| EXERCISE DETAILS |
Write out, word for word, every line from the one containing "Image resolution: width=1024" through the final line of the records.

| MATERIAL FOR THIS EXERCISE |
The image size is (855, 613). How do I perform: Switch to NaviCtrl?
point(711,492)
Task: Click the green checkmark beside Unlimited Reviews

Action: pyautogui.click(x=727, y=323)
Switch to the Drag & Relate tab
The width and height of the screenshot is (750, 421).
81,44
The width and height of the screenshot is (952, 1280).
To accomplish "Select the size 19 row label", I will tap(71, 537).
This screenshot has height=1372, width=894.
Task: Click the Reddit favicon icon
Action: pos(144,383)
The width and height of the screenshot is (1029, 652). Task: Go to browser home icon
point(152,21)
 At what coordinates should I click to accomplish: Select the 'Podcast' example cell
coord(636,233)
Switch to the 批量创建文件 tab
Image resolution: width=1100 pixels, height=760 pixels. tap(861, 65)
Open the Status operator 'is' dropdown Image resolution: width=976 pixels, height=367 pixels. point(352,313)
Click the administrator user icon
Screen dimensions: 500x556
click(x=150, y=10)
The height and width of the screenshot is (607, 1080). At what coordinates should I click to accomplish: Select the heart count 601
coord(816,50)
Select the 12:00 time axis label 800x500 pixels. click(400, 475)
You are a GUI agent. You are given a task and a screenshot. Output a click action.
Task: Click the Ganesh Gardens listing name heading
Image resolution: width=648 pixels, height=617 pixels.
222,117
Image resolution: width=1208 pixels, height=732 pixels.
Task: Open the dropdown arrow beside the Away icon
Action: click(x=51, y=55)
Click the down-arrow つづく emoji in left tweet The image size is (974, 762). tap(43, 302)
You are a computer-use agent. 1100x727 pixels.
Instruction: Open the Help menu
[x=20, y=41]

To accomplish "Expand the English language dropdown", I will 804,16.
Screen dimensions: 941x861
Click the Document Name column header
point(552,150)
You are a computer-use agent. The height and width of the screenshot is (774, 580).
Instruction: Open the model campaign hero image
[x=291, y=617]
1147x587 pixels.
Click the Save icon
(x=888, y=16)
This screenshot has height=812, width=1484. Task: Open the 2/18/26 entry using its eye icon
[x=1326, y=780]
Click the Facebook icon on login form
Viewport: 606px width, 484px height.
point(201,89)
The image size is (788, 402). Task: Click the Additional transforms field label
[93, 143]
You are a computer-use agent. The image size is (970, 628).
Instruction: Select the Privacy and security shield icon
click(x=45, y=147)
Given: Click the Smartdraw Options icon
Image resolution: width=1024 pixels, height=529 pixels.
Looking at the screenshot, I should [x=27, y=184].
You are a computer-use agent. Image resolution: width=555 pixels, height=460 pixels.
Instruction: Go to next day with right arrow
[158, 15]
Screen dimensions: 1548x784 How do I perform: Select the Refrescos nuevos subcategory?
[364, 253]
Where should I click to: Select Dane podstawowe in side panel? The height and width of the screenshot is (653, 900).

| ANSWER FOR THE TASK |
Image resolution: width=1024 pixels, height=529 pixels.
Looking at the screenshot, I should [x=27, y=184].
You are a computer-use agent. Image resolution: width=555 pixels, height=460 pixels.
Instruction: Go to next day with right arrow
[158, 15]
Screen dimensions: 1548x784 How do I perform: Select the Refrescos nuevos subcategory?
[364, 253]
Where should I click to: Select Dane podstawowe in side panel? The height and width of the screenshot is (653, 900).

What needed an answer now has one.